Un’ulteriore testimonianza di quanto questo rapporto sia intenso è data dall’incremento dei guadagni generato dalla vendita dei prodotti per animali. Infatti, secondo il Rapporto Assalco - Zoomark 2022, lo sviluppo del mercato del pet food ha registrato una crescita continua e costante negli ultimi 15 anni, con un tasso di crescita medio annuo del +5,7 per cento. Passando da 1.163 a 2.533 milioni di euro nel periodo che va dal 2007 al 2021. 

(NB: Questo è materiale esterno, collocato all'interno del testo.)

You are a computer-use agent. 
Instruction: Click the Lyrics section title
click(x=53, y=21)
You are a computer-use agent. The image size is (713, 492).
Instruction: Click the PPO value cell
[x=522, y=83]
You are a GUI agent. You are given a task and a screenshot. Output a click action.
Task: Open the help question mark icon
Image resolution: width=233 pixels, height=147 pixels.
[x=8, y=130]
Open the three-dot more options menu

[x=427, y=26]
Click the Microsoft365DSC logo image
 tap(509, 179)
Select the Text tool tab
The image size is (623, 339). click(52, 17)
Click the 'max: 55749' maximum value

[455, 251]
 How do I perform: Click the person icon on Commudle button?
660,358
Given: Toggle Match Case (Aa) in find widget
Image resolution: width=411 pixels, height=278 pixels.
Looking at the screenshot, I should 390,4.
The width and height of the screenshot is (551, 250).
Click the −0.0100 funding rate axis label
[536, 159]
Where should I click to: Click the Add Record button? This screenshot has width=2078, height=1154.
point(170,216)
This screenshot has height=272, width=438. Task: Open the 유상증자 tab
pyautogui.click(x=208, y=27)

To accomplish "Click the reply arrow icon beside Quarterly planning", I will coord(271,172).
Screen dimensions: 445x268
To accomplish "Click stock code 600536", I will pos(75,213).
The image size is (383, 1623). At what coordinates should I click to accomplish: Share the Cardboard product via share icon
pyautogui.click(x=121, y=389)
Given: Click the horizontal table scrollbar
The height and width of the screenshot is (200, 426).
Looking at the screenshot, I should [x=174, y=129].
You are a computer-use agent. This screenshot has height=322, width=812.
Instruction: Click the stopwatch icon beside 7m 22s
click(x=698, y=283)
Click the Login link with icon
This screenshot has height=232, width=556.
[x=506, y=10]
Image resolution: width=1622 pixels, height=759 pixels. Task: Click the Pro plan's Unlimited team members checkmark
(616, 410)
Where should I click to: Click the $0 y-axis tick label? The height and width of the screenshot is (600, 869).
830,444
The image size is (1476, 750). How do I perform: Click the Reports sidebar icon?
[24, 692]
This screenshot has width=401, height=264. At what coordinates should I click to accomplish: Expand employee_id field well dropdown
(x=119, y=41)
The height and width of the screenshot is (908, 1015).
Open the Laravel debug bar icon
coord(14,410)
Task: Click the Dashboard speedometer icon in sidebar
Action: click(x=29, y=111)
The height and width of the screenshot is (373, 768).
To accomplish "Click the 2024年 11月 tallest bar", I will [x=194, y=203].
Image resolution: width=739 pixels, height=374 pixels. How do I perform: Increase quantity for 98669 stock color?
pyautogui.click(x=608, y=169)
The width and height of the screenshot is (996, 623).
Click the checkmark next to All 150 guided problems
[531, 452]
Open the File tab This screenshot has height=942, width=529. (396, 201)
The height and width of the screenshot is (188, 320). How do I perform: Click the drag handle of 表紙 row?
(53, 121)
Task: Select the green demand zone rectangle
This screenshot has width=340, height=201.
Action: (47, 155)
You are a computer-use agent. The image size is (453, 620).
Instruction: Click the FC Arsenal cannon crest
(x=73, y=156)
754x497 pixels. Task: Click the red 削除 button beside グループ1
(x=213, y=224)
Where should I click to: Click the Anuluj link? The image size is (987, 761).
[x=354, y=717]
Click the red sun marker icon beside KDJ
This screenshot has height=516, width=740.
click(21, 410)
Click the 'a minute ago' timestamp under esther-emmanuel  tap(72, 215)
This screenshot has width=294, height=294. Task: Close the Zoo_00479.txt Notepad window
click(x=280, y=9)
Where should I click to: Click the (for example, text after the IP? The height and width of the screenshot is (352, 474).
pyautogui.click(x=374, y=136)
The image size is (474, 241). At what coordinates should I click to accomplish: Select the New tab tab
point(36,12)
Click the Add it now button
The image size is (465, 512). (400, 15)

Il fatto che negli ultimi 200 anni si sia standardizzato il concetto di razza canina fino a raggiungerne l’incredibile numero di circa 400, dà l’idea di quanto ci sia piaciuto – e ci piaccia tutt’ora – creare dei cani il più possibile vicini ai nostri desideri. Sebbene non sia facile stabilire quali siano le migliori motivazioni per creare, mantenere, o affinare una razza, rimane necessario chiedersi se, almeno di qualcuna, non se ne poteva fare a meno. Soprattutto di quelle che, per rispettare dei canoni estetici umani del tutto arbitrari, si ritrovano a vivere una vita, per usare un eufemismo, corta e piena di fatiche.